Финеас усадил мадам Макс Гослер в экипаж и отправился в клуб.
Глава 42Леди Болдок не приглашает Финеаса Финна
Дом леди Болдок на Беркли-сквер был очень внушительным. Большой особняк с пятью окнами по фасаду, высокой дверью, огромной квадратной передней и толстым швейцаром в кресле с круглой спинкой, дом этот, однако, был мрачен и уныл, его уже десять лет не перекрашивали и двадцать – не меняли мебель. Тем не менее леди Болдок устраивала вечера и люди на них ходили, хоть и не в таком количестве, как на вечера леди Гленкоры. Мистер Финеас Финн в этом сезоне приглашения не удостоился, и вот почему.
– Да, отправь и мистеру Финну, разумеется, – в начале весны сказала леди Болдок дочери, которая готовилась рассылать визитные карточки.
– Он мне не слишком по душе, – ответила Августа Борэм, которая в Солсби оказалась, быть может, наблюдательнее матери и оттого кое-что заподозрила.
Леди Болдок, однако, не любила, когда дочь ей перечит.
– Мистеру Финну – непременно, – продолжила она. – Ему прочат большое будущее, и он представляет округ лорда Брентфорда. Он, конечно, радикал, но с этим ничего не поделаешь. Нынче вся подающая надежды молодежь – радикалы.
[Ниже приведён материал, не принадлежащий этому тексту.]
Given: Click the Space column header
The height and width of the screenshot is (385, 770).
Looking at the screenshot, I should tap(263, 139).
В Солсби он был очень любезен.
– Но, мама…
– Что?
– Вам не показалось, что он несколько вольно ведет себя с Вайолет?
– О чем ты, Августа?
– Вы не думали, что он… влюблен в нее?
– Боже милостивый, нет!
– Мне так кажется. И порой мне сдается, что она отвечает ему взаимностью.
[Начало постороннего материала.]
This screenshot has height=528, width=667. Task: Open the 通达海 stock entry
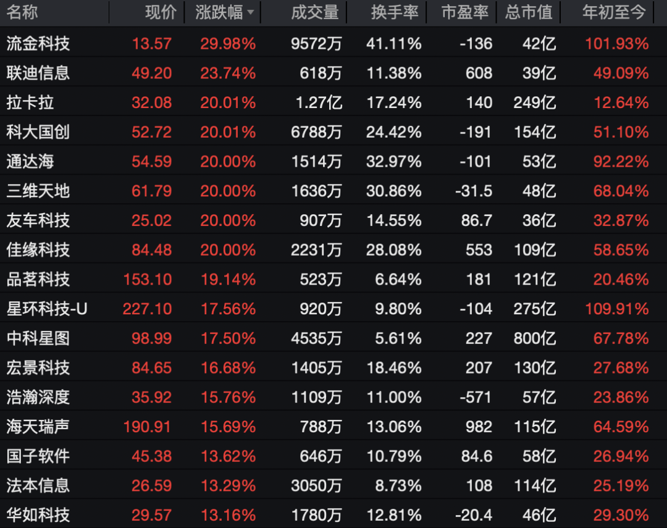click(30, 161)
– Не верю ни одному слову, Августа, ни единому. Я непременно бы заметила. В таких делах я очень проницательна, от меня ничто не может ускользнуть. Даже Вайолет не дойдет до такой глупости. Отправь ему карточку, пусть явится сюда, и мы сами все увидим.
Мисс Августа Борэм превосходно понимала свою мать, хотя никогда не могла на нее повлиять. Карточка была приготовлена. Но, не имея возможности взять верх собственными силами, дочь научилась действовать хитростью, и потому леди Болдок удалось не просто переубедить, но разбить наголову, причем в тот же день – как раз вовремя, чтобы помешать отправке карточки.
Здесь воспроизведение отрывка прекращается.